まあ、ここでオリジナリティを出して「インターステラー」みたいなことをやったらとても25分じゃ終わらないので、ここは巨大戦闘ロボットアニメに乗っかってもOKとしよう。
少女が学校の制服のままロボットに乗ってるのが変といえば変だけど、もしかして、これ、少女の妄想?と思わせる。
「雲のむこう」みたいに少女は長い眠りについてしまっていて、あるいは死んでしまっていて、それが8光年という距離として描かれている、のかもしれない(?)。
少年が大人になって艦隊勤務になっても宇宙へ行けそうにないしなあ。
でも、「ほしのこえ」は短編なので、時間と距離に引き裂かれる男女というテーマがダイレクトに伝わってくる。
これで一気に有名になった監督が次に作ったのが長編「雲の向こう、約束の場所」で、これはストーリーをもっと練らないとだめだ。

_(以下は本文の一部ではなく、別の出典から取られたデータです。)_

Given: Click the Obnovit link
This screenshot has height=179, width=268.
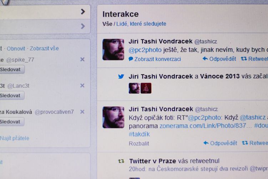Looking at the screenshot, I should tap(16, 49).
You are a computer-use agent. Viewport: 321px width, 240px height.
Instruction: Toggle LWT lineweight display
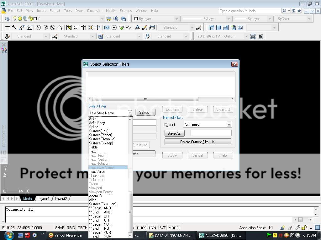(162, 228)
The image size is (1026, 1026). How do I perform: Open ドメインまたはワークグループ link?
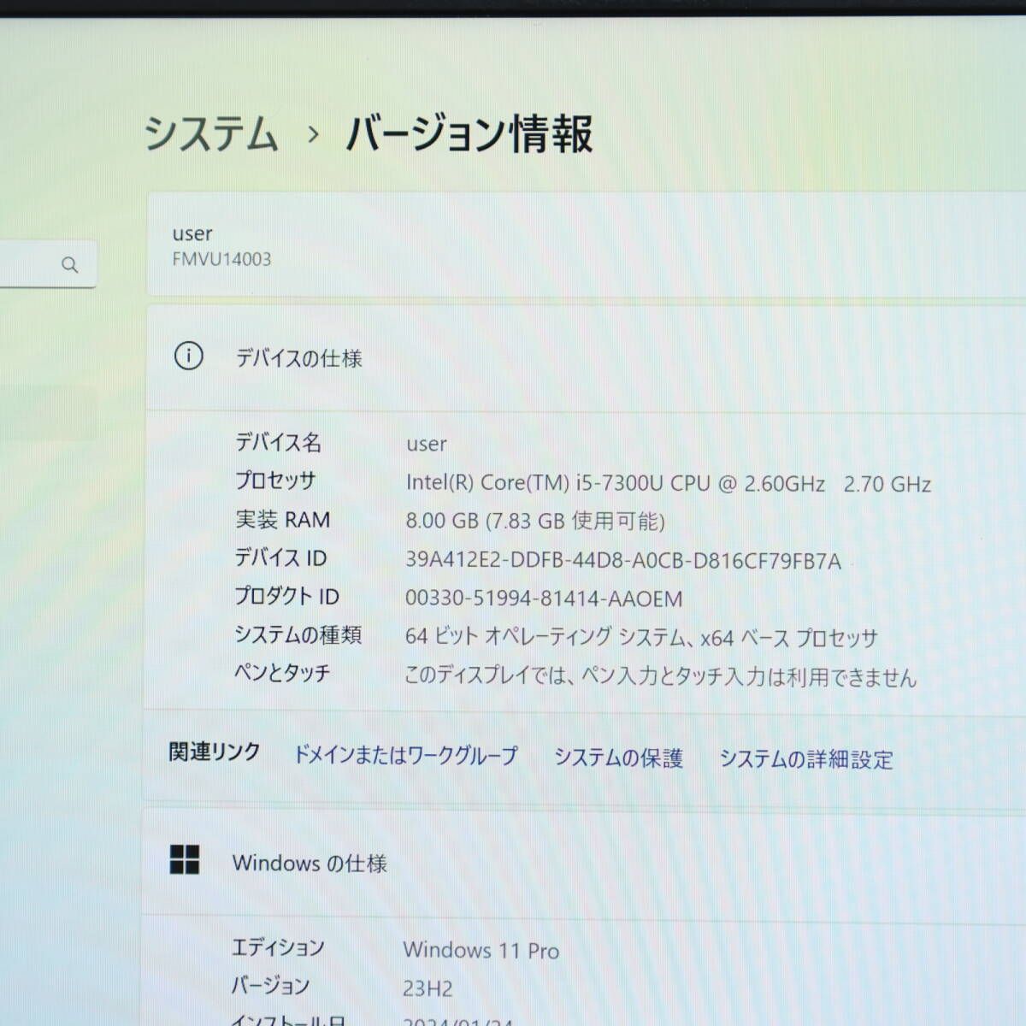pos(405,756)
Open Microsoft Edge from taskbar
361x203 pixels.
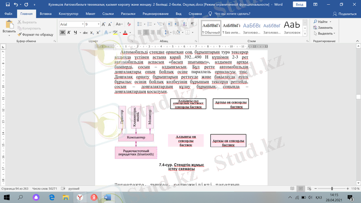pos(51,198)
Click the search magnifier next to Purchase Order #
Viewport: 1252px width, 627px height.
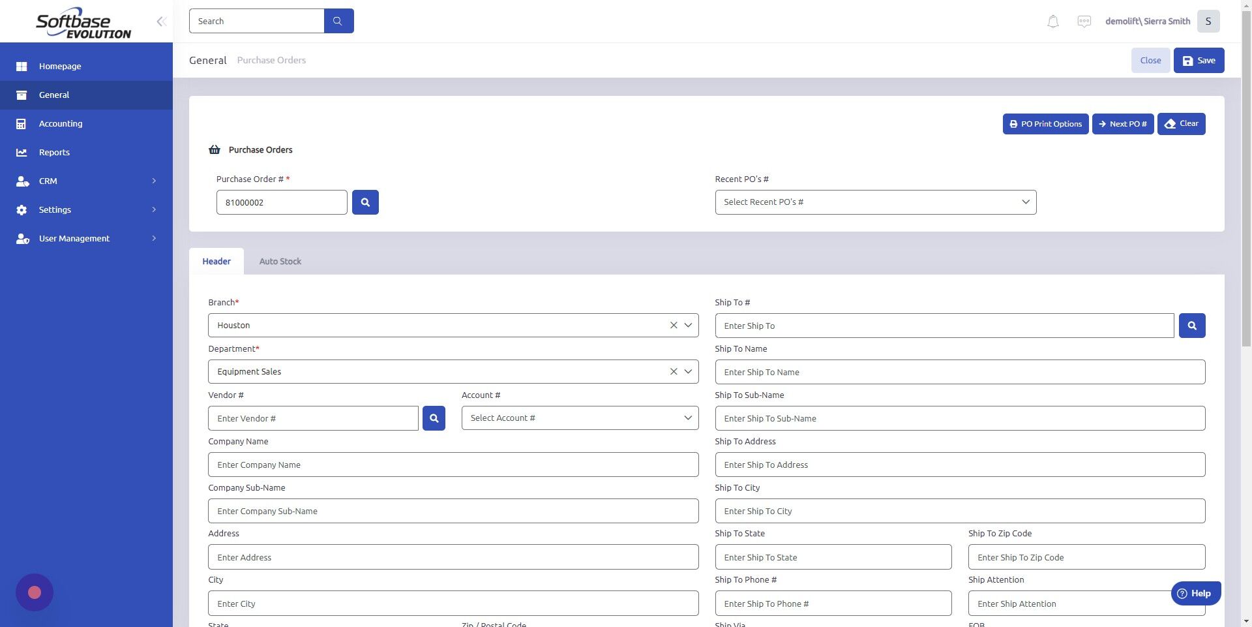(x=365, y=202)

日本が津軽海峡で南北に分断されていて、北海道はユニオン、青森から南はアメリカが支配しているような感じの日本が舞台。北海道にユニオンが建てた天にまで届く塔があり、その塔に飛行機で行くと約束した3人の少年少女の物語と、日米対ユニオンの対立と戦争の話がからみあっている、のだが、この対立と戦争のところがあまり面白くないというか、うーん、2004年公開の映画だそうだけど、ちょっとコンセプトの古いSFじゃないかなあ。
一方、新海監督こだわりのすれ違いと喪失感の方はSFストーリーの陰になってしまっていて、時々思い出したように出てきて、あとは最後に出てくるけど、正直、これが全体のテーマに見えないので、最後も感動しない。
背景はきれいだけど、この2作、キャラクターの絵があまり魅力がない。
「雲のむこう」には「君の名は。」のかたわれどきに似たシーンが出てくるので、これもまた「君の名は。」につながっていることはわかる。わかるけど、やっぱり失敗作だろうな。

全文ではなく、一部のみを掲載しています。